Utilizing 24 Christie 20K projectors and 16 OnlyView servers for control, E/T/C London supplied spectacular multi-screen projections onto a distorted perspective set for the 2008 Lux Zee Cine Awards (ZCA). One of the most prestigious international Awards events on the Indian show business calendar, it was staged this year at London’s ExCel Center and produced by Cineyug for Zee TV. It is scheduled to be broadcast on May 18.

The starting point was an original set design by award-winning scenic designer Bart Clement, a special version of which was licensed for the event. This filled the limited 32-feet of available headroom within the space extremely well, creating a widescreen feel, with its deceptive angles and shrinking points amplifying the depth of the space beyond reality.

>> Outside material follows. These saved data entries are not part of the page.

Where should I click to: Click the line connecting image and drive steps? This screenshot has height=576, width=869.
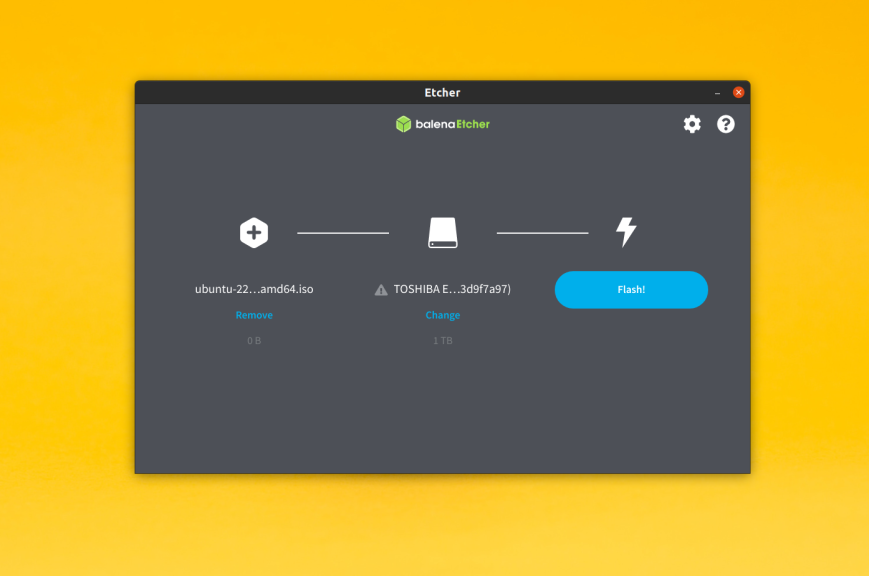tap(343, 233)
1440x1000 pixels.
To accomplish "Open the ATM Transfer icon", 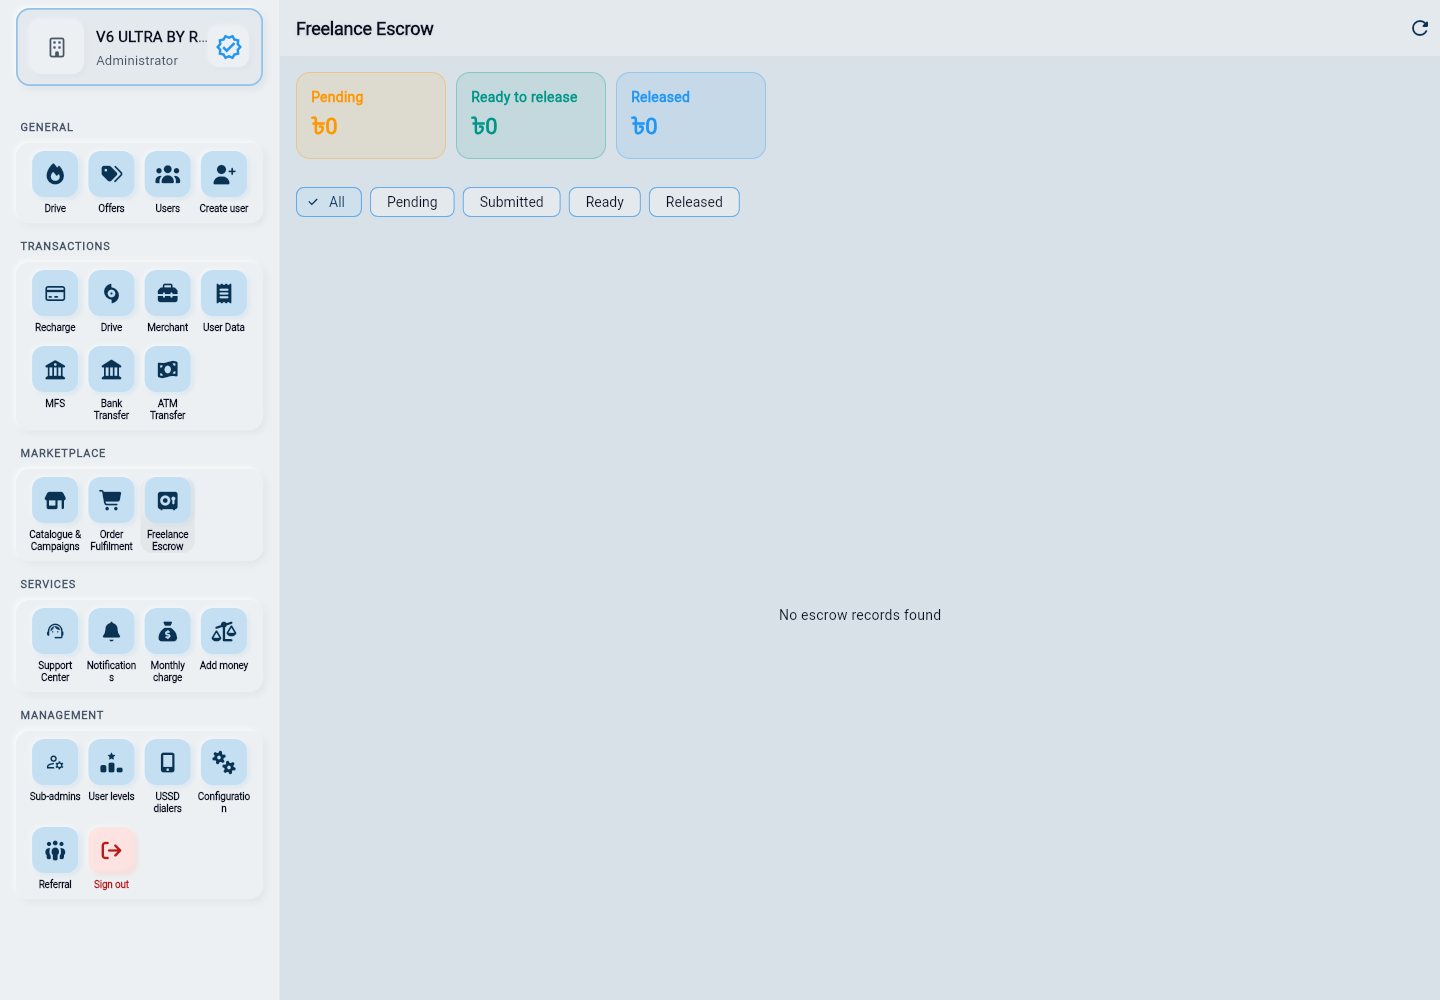I will (x=167, y=370).
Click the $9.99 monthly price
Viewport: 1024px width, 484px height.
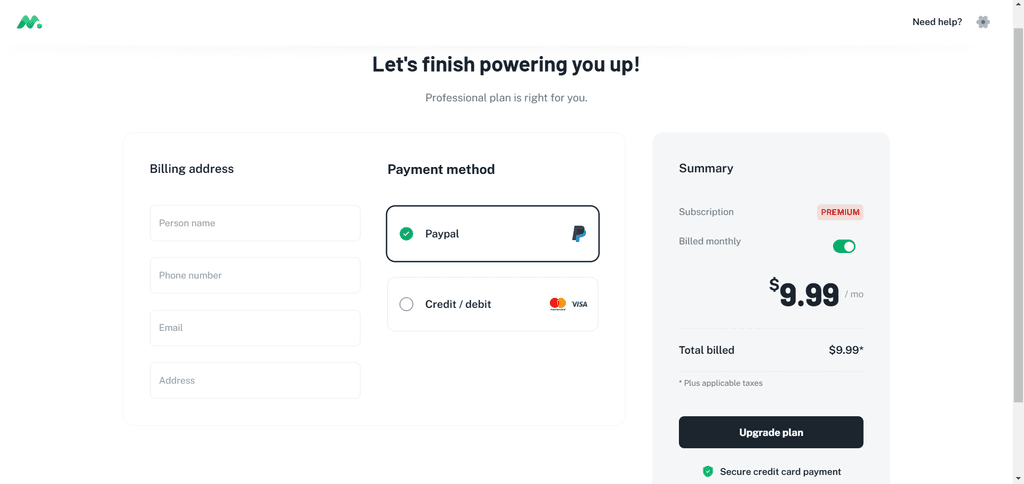tap(804, 295)
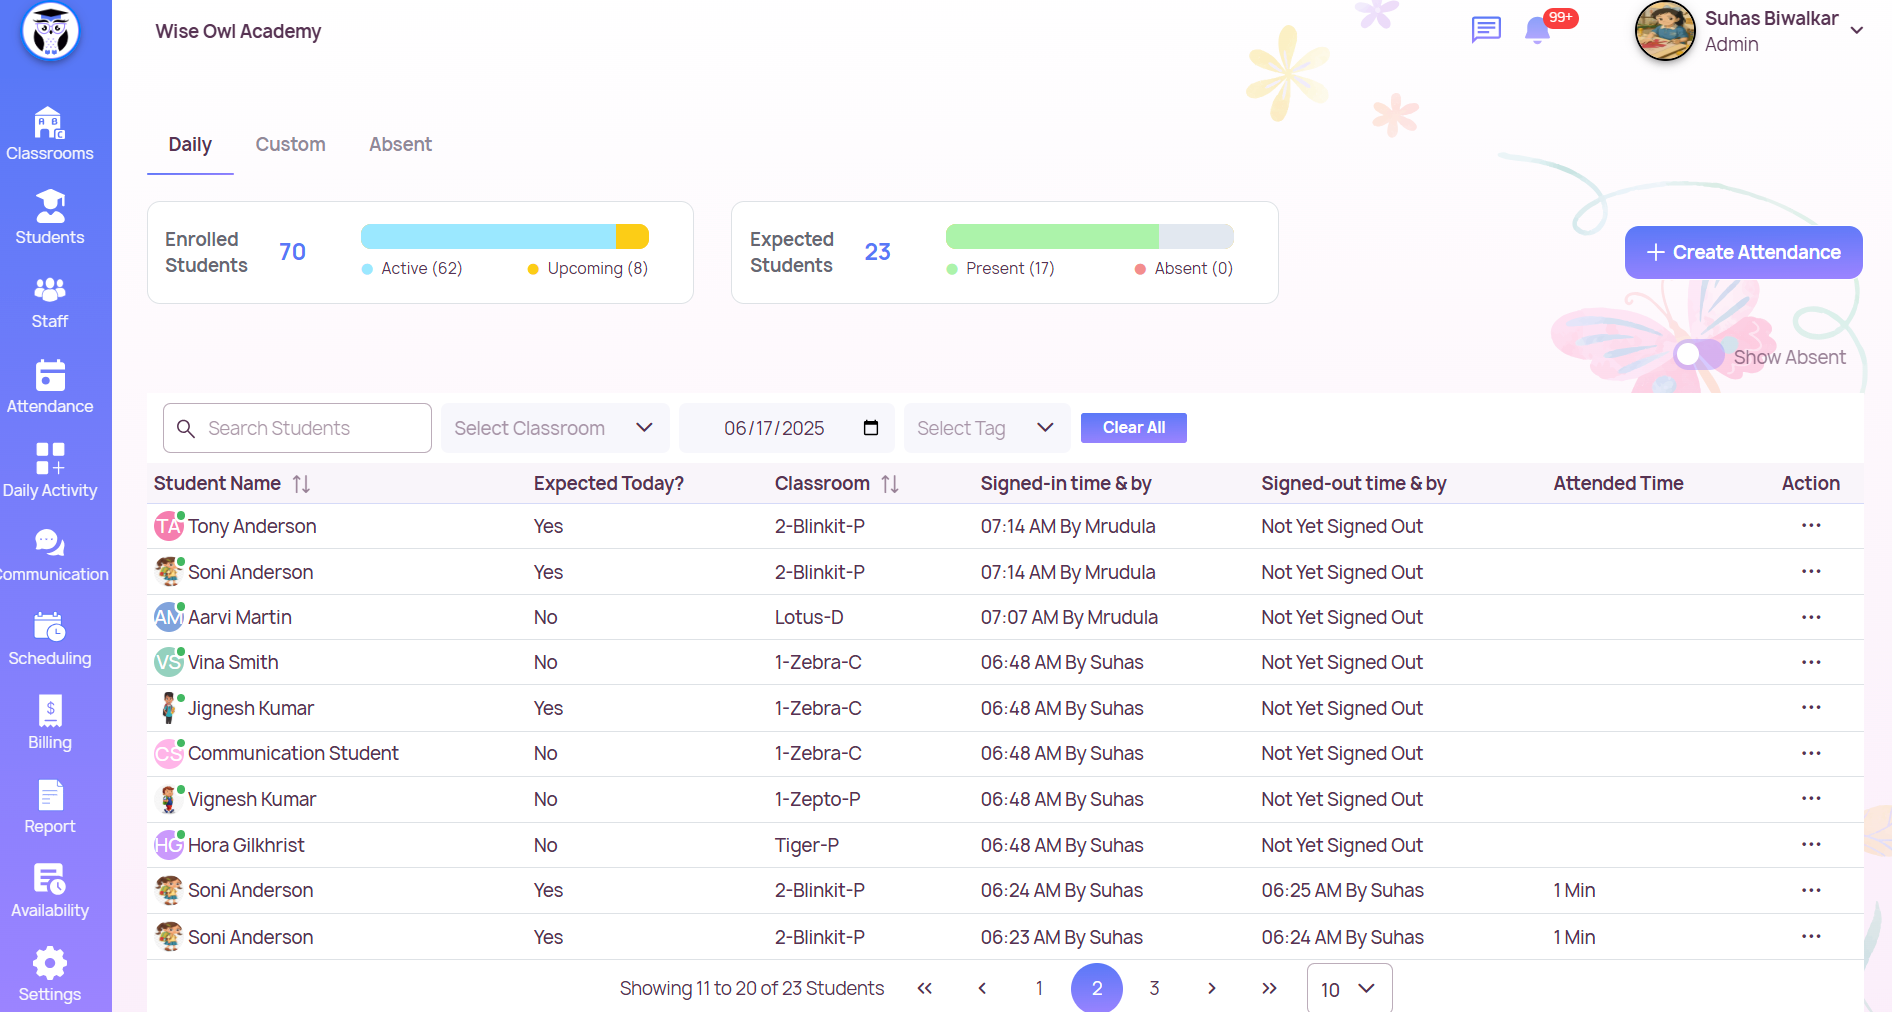This screenshot has width=1892, height=1012.
Task: Open the Select Tag dropdown
Action: pyautogui.click(x=986, y=428)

E/T/C projected onto the proscenium arch, the ceiling, both walls, and the floor of the set, and each projection area was a different size and shape. All areas were projected in bold, striking images filling and coloring the set, creating a series of dynamic backdrops.

The project was managed for E/T/C London by Andy Joyes. Paul Chatfield was commissioned to produce all of the artwork, on which he worked closely with scenic artist, Omung Kumar, and E/T/C’s OnlyView programmer and operator, Richard Porter. An international team of technicians from E/T/C’s offices in London and Paris crewed the event.

The default projection look for the Awards presentations featured an old cinema style tromp-l’oeil treatment, complete with opulent red swagged curtains. The extremely hectic show featured a total of 37 Award presentations, as well as many live performances featuring everything from Bhangra rap artists to big Carnival troupes. The program featured over 90 stage projection looks, and each award presentation used 4 or 5 different projection cues.

Determining the projection layout and where to rig the Christies was one of the many logistical challenges facing Andy Joyes. Six were used to cover the pros arch—two flown vertically and four horizontally. The return surfaces of the shallow pros construction were also covered in projection, and OnlyView was used to re-map the image so it stayed in perspective, perfectly lining up on both surfaces simultaneously.

Onstage, right behind the pros arch, a flown center-cluster of 4 machines fitted with wide angle lenses was concealed in the roof, pointing downwards to cover the floor. These projected onto a triangular section, flanked by a custom staircase with Barco OLite LED modules embedded into its fascia, which was built by Stage One to E/T/C’s requirements.

Eight more Christies—4 per side—projected across the stage onto the opposing walls and vertically soft-edged in the middle using OnlyView. Two projectors on each side covered the ceiling. Finding a position for these was tricky—they had to be inside the pros, above the heads of the dancers, and far apart enough to clear a car being wheeled onstage towards the end of the show.

The focal point at the top of the stairs was a 16 x 8-foot OLite wall, which was center-split and acted as a pair of doors for entrances and exits. All the OLite elements used in the show were supplied by XL Video to Joyes’ specification. All the images were distortion corrected and fitted to the projection surfaces and the OLite using OnlyView, giving a uniform look to the video, regardless of the type of surface it was displayed on.

The complex challenge here was to work out a template for all the different sized and angled surfaces. Chatfield and Porter achieved this by devising an “exploded box” rendering for the stage and the pros arch. This enabled them to map the direction and travel of the imagery from one surface to another, so it became a seamless operation. The artwork was then worked on as a flat piece with the appropriate masks applied to make it fit the assorted projection areas. The template was then “refolded” together into 3D format.

Having received the majority of the artwork from the client less than a week before the show, Chatfield and Porter had their work cut out for them. The mapping and programming period was intense and constantly evolving. On the night of the show, many elements were swapped from the intended order at the last minute, rather than running in the order in which it had been programmed. Due to the versatility of the OnlyView system, these last-minute changes were able to be achieved. A wide variety of image sources were incorporated into the show, including MPEG files and PhotoShop images. The Awards play-ins were all stored on 5 Doremi hard drives and inserted into the mix via OnlyView.

“Twenty-four flown projectors for a one-off live event is quite a challenge. Even though there was very limited technical time on site, the show went seamlessly and the client is very happy,” says Joyes, adding, “It’s a great tribute to all our crew who worked very hard under lots of pressure.”

Additional crew were Briony Margetts, Fabrice Auchere, Robin Darraux, Mark Hayes, Phil Pieridis, Fergus Noble, and Michael Barry. E/T/C London’s Steve Larkins helped Chatfield and Porter produce the graphics and they were joined by John Steel and Jack Middlebrook. XL Video’s crew of Graham Vinall, Chris Isaacson, and Pete Egan worked alongside the E/T/C team.